ALVA BENIGNO GREEN NOVO

Depois de uma noite diferente, uma madrugada e uma alvorada diferentes, Chiquinho Zanzibar era outra pessoa, ao menos temporariamente. A patroa havia viajado com amigas para um cruzeiro de alguns dias. Estava sozinho em seu apartamento, com seu indefectível robe grená, sem a utópica fúria uterina de sempre.
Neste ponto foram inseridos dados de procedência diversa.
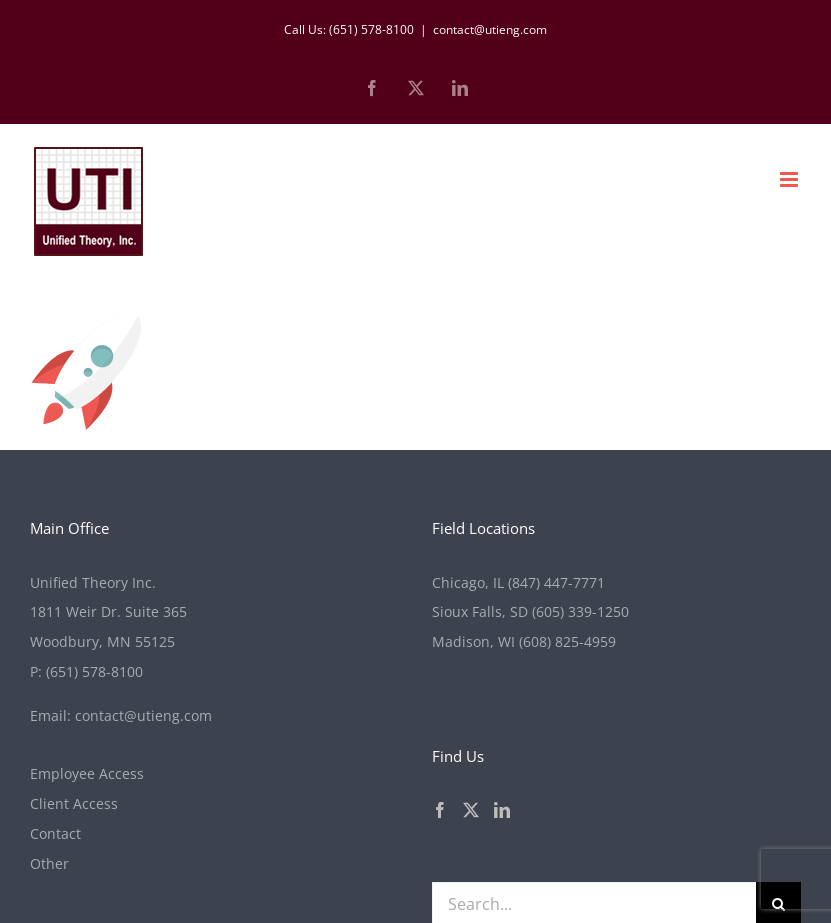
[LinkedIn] (502, 810)
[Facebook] (440, 810)
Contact (55, 833)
Bem cedo, colocou a ração para Pompom, o gato (animal) de estimação. Tomou uma ducha quente e sequer pensou no amor que não ousa dizer seu nome, mesmo quando a água brava bateu em suas costas com vigor. Desprezou por completo seus delírios homoeróticos.

Botou a roupa, espiou o computador e imediatamente bloqueou uma subcelebridade tricolor que lhe mandara uma mensagem pela rede social Facebook. A pessoa em questão lhe pareceu pernóstica demais na abordagem, e mais feia do que a queda de um precipício. Ali, por um instante, Oscar Wilde lhe cochichou “Esse é um bofe de sexta divisão”. O preconceito é um grande campeão.

Saiu e foi caminhar na orla de Copacabana, seu lazer constante, onde sempre estava de olho em bíceps e peitorais. Ou velhos amigos reacionários, dos bons tempos da aliança renovadora, da redentora e de boas oportunidades. Bateu-lhe a saudade dos velhos empregos fantasmagóricos, bem antes do Estado Mínimo. E, curiosamente, a vontade de ir ao jogo do Flu em Brasília.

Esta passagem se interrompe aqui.